> THE TASK
Look over the entries and say how many lines include the word "Support". Only the number, please.

(Extracted data entries)
::::::

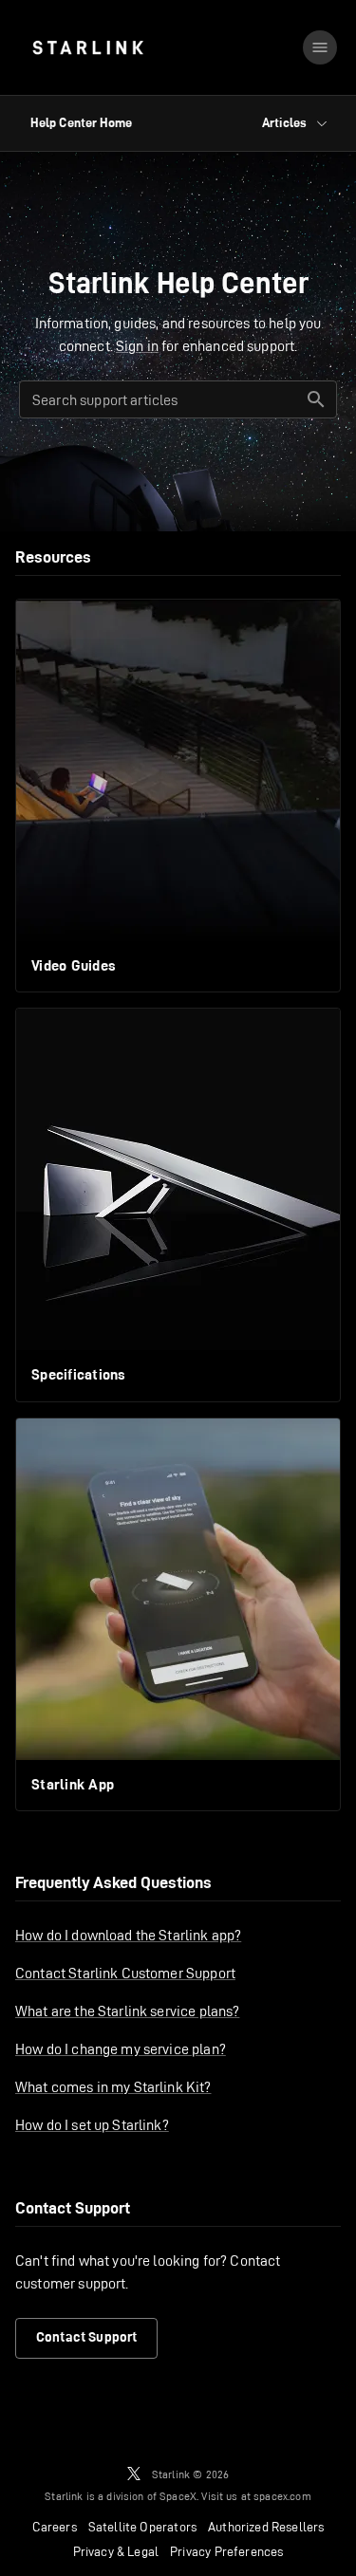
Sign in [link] (137, 346)
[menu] (320, 47)
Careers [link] (54, 2526)
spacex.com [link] (282, 2496)
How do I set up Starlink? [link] (92, 2125)
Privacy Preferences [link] (226, 2551)
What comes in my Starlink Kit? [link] (113, 2087)
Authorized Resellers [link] (266, 2526)
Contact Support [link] (86, 2337)
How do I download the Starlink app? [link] (128, 1935)
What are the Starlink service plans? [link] (127, 2011)
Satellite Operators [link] (142, 2526)
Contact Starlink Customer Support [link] (125, 1973)
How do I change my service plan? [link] (120, 2049)
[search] (316, 399)
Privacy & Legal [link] (116, 2551)
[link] (87, 47)
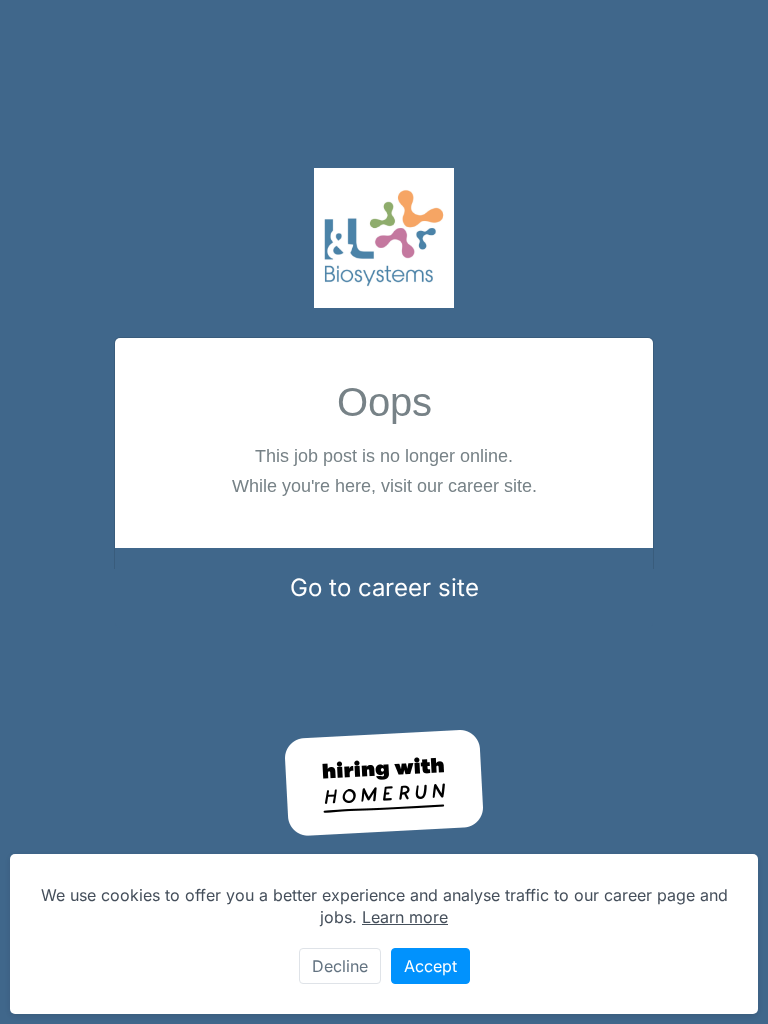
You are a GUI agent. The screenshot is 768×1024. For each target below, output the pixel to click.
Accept (430, 966)
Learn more (405, 917)
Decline (340, 966)
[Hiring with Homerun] (384, 783)
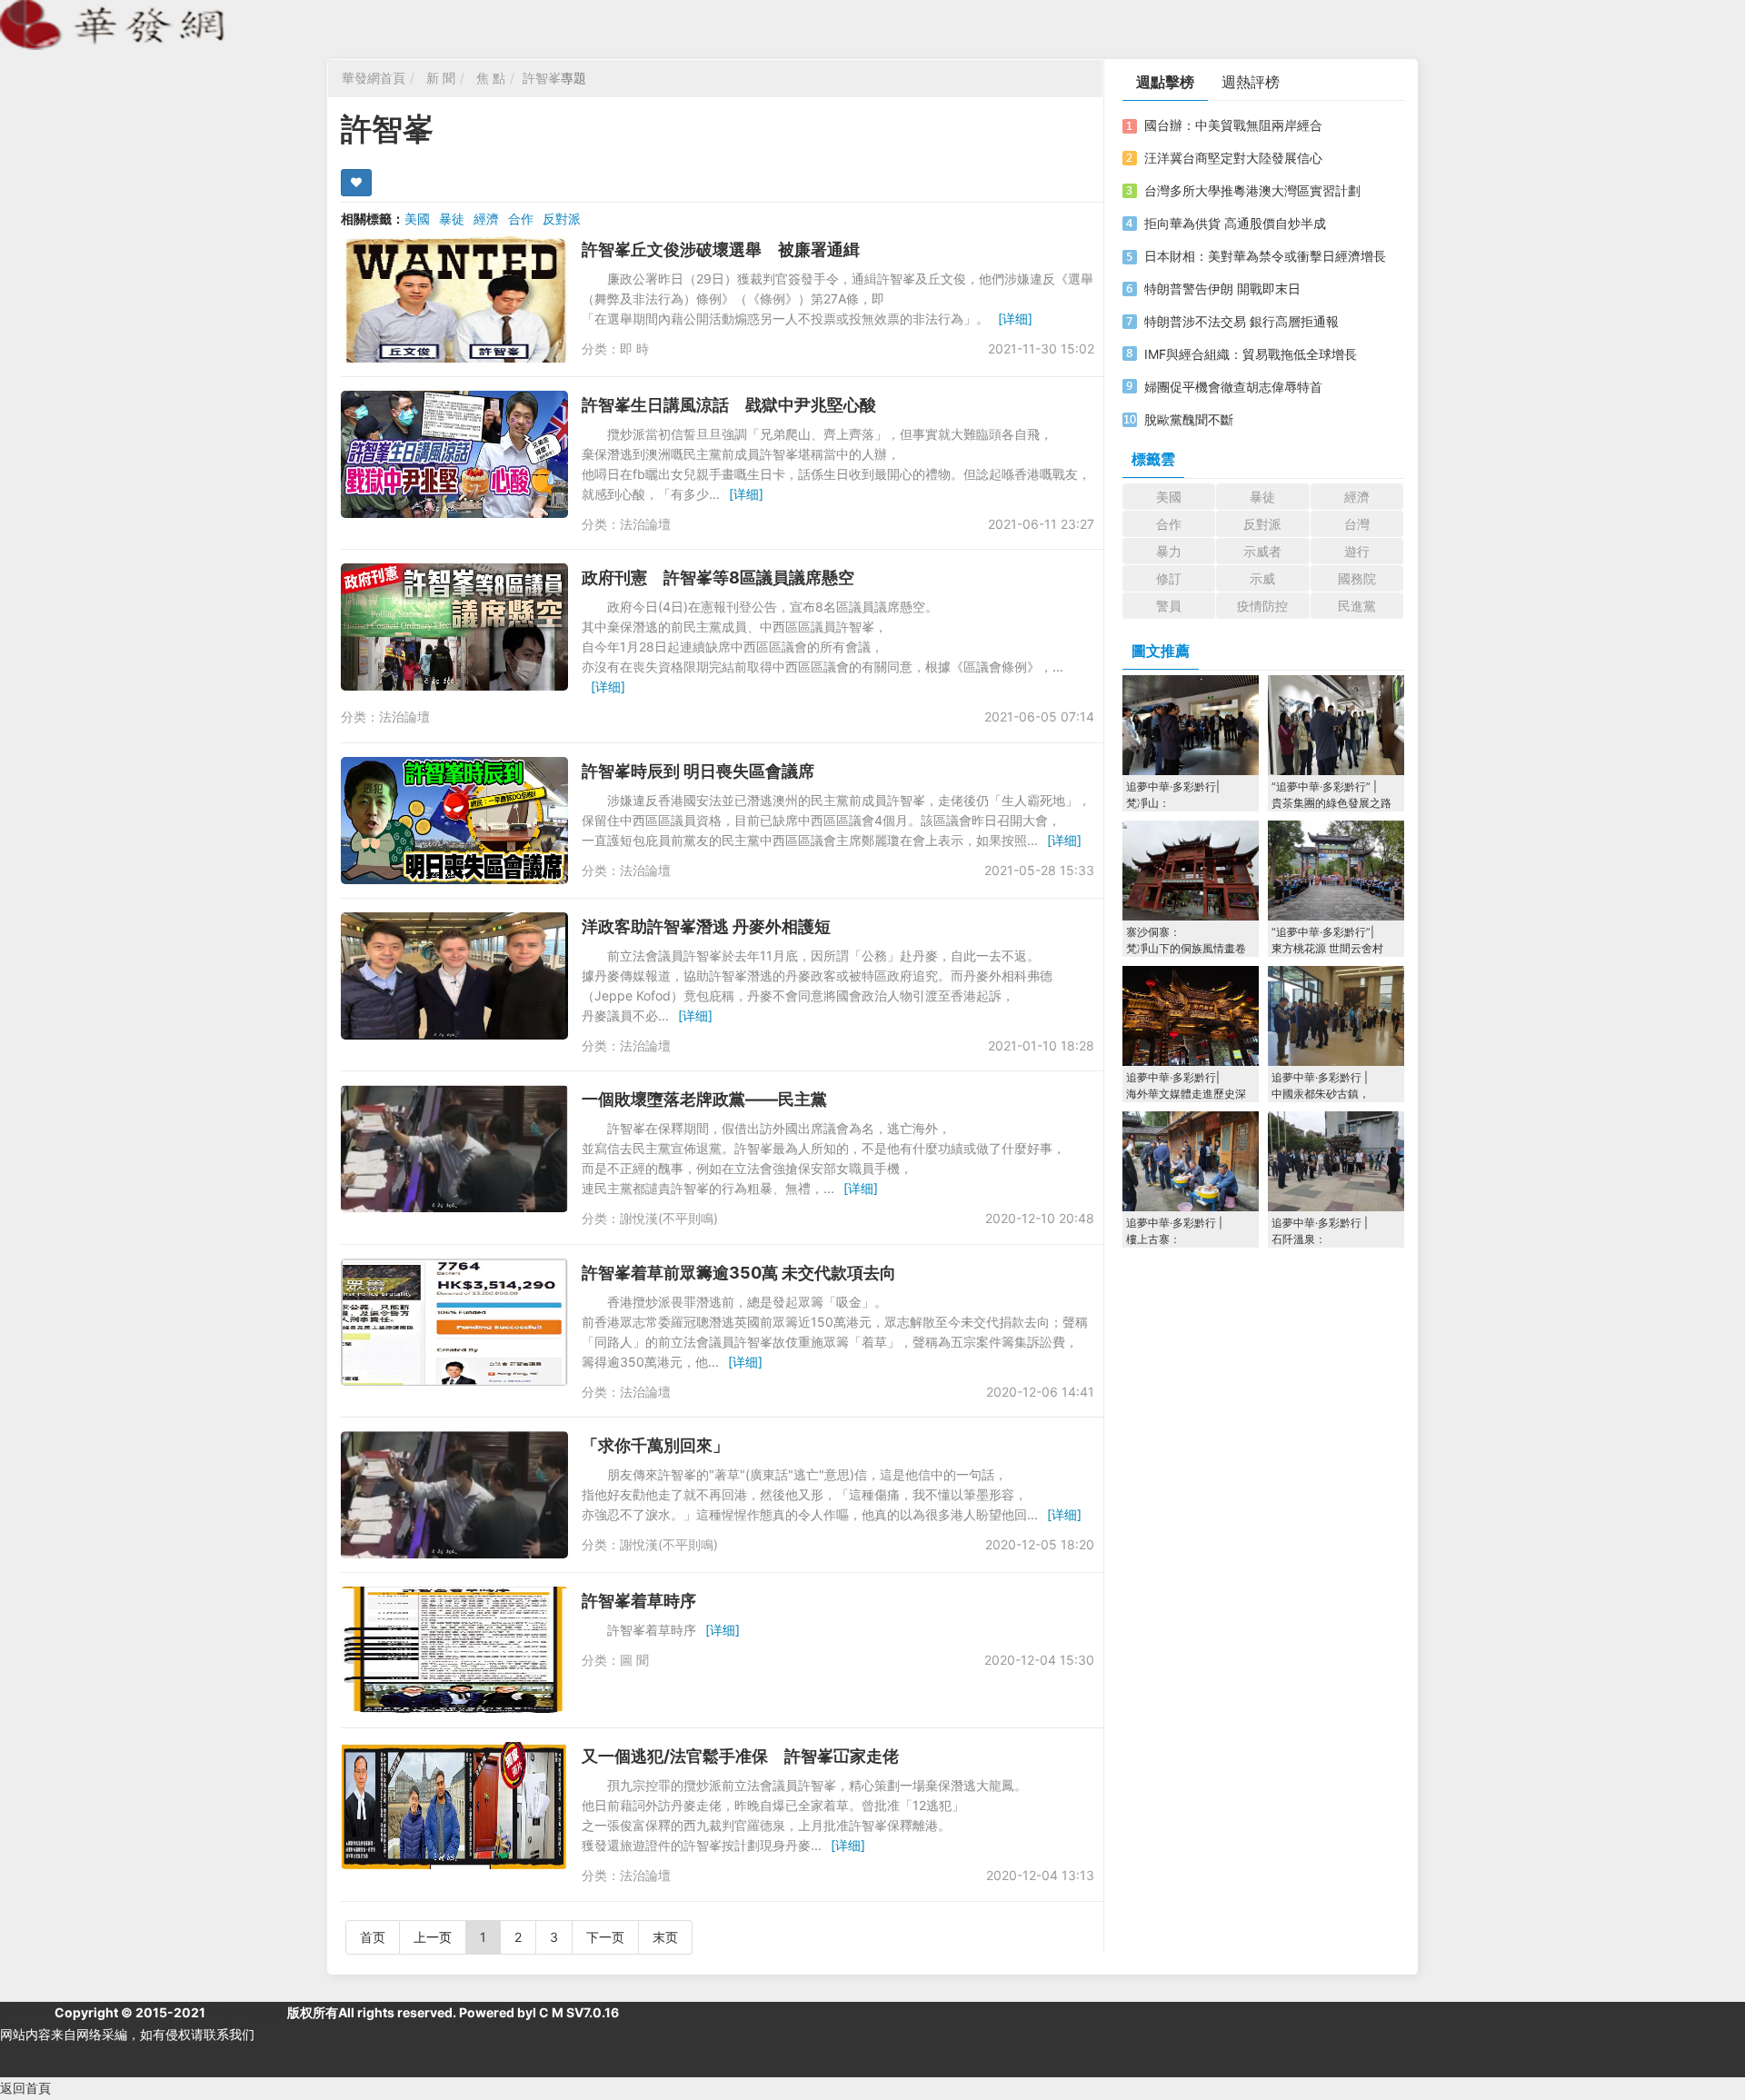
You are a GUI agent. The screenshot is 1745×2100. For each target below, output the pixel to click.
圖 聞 (634, 1659)
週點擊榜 (1165, 82)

::::::

> ANSWER FOR THIS EXERCISE
2